Key facts and figures: Oiã–Soure (PPP2)
- Concession model: Public–private partnership (design, build, finance, maintain)
- Maximum authorised cost (NPV): €1.6 billion (December 2023 prices)
- Additional authorised spending: €600 million for projects, expropriations, site preparation and supervision
- Estimated total contract value: €4.77 billion at current prices, spread over 30 years (2026–2056)
- Payments begin: July 2026
- EU funding secured:
- €365.8 million from Connecting Europe Facility (CEF 2)
- €234 million planned from other EU funding sources
- Infrastructure scope:
- Around 60 km of high-speed line
- One tunnel
- 25 bridges and viaducts
- 18 connections to the conventional network
- Nine interventions on the Northern Line
- Signalling and systems package: €360 million, including €268.5 million for design and installation and €91.5 million for long-term maintenance.
Keeping Porto–Lisbon on track
Indeed, the reset comes after a stop–start period for Portugal’s high-speed programme, marked by such failed tenders, route optimisations and mounting delivery complexity. While political backing for the Porto–Lisbon line has strengthened in recent years, execution has proved harder, with procurement setbacks, technical interfaces between phases and environmental constraints slowing momentum.

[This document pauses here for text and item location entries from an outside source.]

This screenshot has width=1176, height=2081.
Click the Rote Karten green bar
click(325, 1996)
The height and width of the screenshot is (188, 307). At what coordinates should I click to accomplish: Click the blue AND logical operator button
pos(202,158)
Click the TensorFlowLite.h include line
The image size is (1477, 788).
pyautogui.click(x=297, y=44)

With construction on the northern section now under way, the Oiã–Soure relaunch is seen in Lisbon as a test of whether the project can move from repeated reauthorisation to sustained delivery — and maintain credibility with contractors, investors and EU institutions.
Alongside the core civil works concession on the section, the government has also approved a separate spending envelope for signalling, telecommunications and safety systems linked to the high-speed line. That package covers the installation of S&T systems on the Porto–Oiã high-speed section, partial renewal of systems on the conventional Northern Line, complementary safety systems, and full lifecycle maintenance of the equipment.
Infrastructure Minister Miguel Pinto Luz has insisted that the relaunch will not increase the headline cost of the Oiã–Soure section. According to the government, the route has been optimised, including a reduction of around 11 kilometres compared with earlier plans, alongside technical adjustments intended to improve coordination between different phases of the high-speed corridor.